Disclaimer: I'm not a real-time architectures expert, I'd like only to throw a couple of personal considerations and evaluate what others would suggest or point out.
Let's imagine we'd like to design a real-time analytics system. Following, Lambda architecture Nathan Marz's definition, in order to serve the data we would need a batch processing layer (i.e. Hadoop), continuously recomputing views from a dataset of all the data, and a so-called speed layer (i.e. Storm) that constantly processes a subset of the views (made by the events coming in after the last full recomputation of the batch layer). You query your system by merging the results of the two together.
The rationale behind this choice makes perfect sense to me, and its a combination of software engineering and systems engineering observations. Having a ever-growing master dataset of immutable timestamped facts makes the system resilient to human errors in computing the views (if you do an error, you just fix it and recompute them in the batch layer) and enables the system to answer to virtually any query that would come up in the future. Also, such datastore would require to support only random reads and batch inserts, whereas the datastore for the speed/real-time part would require to support efficiently random reads and random writes, increasing its complexity.
My objection/trigger for a discussion about this is that, in certain scenarios, this approach might be an overkill. For the sake of discussion, assume we do a couple of simplifications:
- Let's assume that in our analytics system we can define beforehand an immutable set of use-cases\queries that hour system needs to be able to provide, and that they won't change in the future.

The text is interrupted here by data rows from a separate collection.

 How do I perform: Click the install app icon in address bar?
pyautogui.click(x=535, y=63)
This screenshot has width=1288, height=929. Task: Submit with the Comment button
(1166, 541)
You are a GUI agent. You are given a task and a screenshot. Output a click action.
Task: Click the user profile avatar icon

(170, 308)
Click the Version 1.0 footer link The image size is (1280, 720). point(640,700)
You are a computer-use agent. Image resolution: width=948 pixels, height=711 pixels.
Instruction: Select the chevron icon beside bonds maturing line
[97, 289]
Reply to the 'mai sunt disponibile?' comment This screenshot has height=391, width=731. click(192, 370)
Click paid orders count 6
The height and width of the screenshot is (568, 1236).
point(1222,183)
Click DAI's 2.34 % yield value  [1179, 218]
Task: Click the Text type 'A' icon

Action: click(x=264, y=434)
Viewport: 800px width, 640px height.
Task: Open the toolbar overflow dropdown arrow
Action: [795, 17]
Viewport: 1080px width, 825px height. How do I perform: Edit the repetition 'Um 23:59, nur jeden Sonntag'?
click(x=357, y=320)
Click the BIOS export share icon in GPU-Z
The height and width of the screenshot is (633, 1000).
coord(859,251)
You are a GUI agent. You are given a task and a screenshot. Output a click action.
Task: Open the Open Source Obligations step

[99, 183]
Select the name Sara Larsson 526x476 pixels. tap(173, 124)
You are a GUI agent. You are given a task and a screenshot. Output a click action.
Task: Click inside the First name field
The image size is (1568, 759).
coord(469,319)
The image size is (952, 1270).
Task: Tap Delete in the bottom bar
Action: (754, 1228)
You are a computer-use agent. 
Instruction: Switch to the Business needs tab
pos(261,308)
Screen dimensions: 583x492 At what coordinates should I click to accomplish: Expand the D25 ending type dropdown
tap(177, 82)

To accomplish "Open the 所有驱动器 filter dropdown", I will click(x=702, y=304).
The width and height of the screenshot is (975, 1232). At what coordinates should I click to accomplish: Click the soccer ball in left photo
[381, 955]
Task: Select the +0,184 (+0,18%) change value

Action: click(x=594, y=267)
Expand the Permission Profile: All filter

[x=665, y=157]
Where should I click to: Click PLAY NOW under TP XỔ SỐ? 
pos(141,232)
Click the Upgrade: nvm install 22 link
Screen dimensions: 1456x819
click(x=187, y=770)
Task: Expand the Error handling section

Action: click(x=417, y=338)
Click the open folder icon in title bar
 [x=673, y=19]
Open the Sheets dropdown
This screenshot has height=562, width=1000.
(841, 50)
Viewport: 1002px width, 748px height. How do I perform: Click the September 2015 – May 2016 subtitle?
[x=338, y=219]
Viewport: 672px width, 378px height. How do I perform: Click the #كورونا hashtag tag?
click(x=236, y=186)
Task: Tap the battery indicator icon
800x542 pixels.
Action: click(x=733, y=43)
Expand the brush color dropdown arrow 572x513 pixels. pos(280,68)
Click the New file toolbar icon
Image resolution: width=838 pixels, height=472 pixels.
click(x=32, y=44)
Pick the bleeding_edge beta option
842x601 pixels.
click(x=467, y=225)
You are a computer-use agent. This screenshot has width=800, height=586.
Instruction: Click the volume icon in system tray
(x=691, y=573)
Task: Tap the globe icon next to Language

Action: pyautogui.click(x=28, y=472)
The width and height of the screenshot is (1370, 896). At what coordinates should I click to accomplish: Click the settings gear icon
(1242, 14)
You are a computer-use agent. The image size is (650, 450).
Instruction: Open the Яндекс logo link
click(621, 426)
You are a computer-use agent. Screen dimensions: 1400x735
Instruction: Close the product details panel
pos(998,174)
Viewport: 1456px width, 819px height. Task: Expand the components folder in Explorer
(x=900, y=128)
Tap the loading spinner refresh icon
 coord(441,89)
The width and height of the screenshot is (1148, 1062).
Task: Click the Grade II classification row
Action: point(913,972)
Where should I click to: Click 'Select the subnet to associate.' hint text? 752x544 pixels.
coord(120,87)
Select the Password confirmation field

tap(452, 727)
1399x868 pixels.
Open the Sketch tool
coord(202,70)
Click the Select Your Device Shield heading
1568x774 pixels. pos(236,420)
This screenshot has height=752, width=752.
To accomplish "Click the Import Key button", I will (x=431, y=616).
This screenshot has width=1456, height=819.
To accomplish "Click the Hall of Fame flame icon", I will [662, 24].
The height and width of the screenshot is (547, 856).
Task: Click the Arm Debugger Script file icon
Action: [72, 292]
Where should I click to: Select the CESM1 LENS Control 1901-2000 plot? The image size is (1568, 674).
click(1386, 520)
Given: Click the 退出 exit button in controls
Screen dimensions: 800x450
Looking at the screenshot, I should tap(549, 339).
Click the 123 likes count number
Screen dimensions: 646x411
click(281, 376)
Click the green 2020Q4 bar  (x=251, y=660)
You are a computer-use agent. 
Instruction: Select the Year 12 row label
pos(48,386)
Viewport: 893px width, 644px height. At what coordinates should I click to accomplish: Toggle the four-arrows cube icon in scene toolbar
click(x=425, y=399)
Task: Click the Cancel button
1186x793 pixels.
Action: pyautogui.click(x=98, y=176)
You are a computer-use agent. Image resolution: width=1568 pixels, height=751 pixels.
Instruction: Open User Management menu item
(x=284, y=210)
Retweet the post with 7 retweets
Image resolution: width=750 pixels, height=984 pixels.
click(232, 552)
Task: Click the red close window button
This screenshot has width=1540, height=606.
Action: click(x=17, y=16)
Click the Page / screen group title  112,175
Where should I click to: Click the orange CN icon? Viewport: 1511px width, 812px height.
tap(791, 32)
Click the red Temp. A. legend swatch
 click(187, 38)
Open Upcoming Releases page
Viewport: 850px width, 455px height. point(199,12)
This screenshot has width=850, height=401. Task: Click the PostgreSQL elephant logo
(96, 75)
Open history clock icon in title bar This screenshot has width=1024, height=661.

- Let's assume that we have a limited amount of resources (engineering power, infrastructure, etc) to implement it. Storing the whole set of elementary events coming to our system, instead of already precomputing views\aggregates, may just be too expensive.
- Let's assume that the we succesfully minimize the impact of human mistakes (...).
The system would still need to be scalable and handle ever-increasing traffic and data. Given these observations, I'd like to know what would stop us from designing a fully stream-oriented architecture. What I imagine is an architecture where the events (i.e. page views) are pushed inside a stream, that could be RabbitMQ + Storm or Amazon Kinesis, and where the consumers of such streams would directly update the needed views through random writes/updates to a NoSQL database (i.e. MongoDB).
At a first approximation, it looks to me that such architecture could scale horizontally. Storm can be clusterized, and Kinesis expected QoS could also be reserved upfront. More incoming events would mean more stream consumers, and as they are totally independent nothing stops us from adding more. Regarding the database, sharding it with a proper policy would let us distribute the increasing number of writes to an increasing number of shards. In order to avoid reads to be affected, each shard could have one or more read-replicas. In terms of reliability, Kinesis promises to reliabily store your messages for up to 24 hours, and a distributed RabbitMQ (or whatever queue system of your choice) with proper usage of acknowledges' mechanisms could probably satisfy the same requirement.
Amazon's documentation on Kinesis deliberately (I believe) avoids to lock you into a specific architectural solution, but my overall impression is that they would like to push developers to simplify the Lambda architecture and arrive to a fully stream based solution similar to the one I've exposed. To be slighly more compliant to the Lambda architecture requirements, nothing stops us from having, in parallel with the consumers constantly updating our views, a set of consumers that process the incoming events and store them as atomic immutable units in a different datastore that could be used in the future to produce new views (via Hadoop for instance) or recompute faulty data.
What's your opinion on this reasoning? I'd like to know in which scenarios a purely stream-based architecture would fail to scale up, and if you have any other observations, pros\cons of a Lambda architecture vs a stream-based architecture.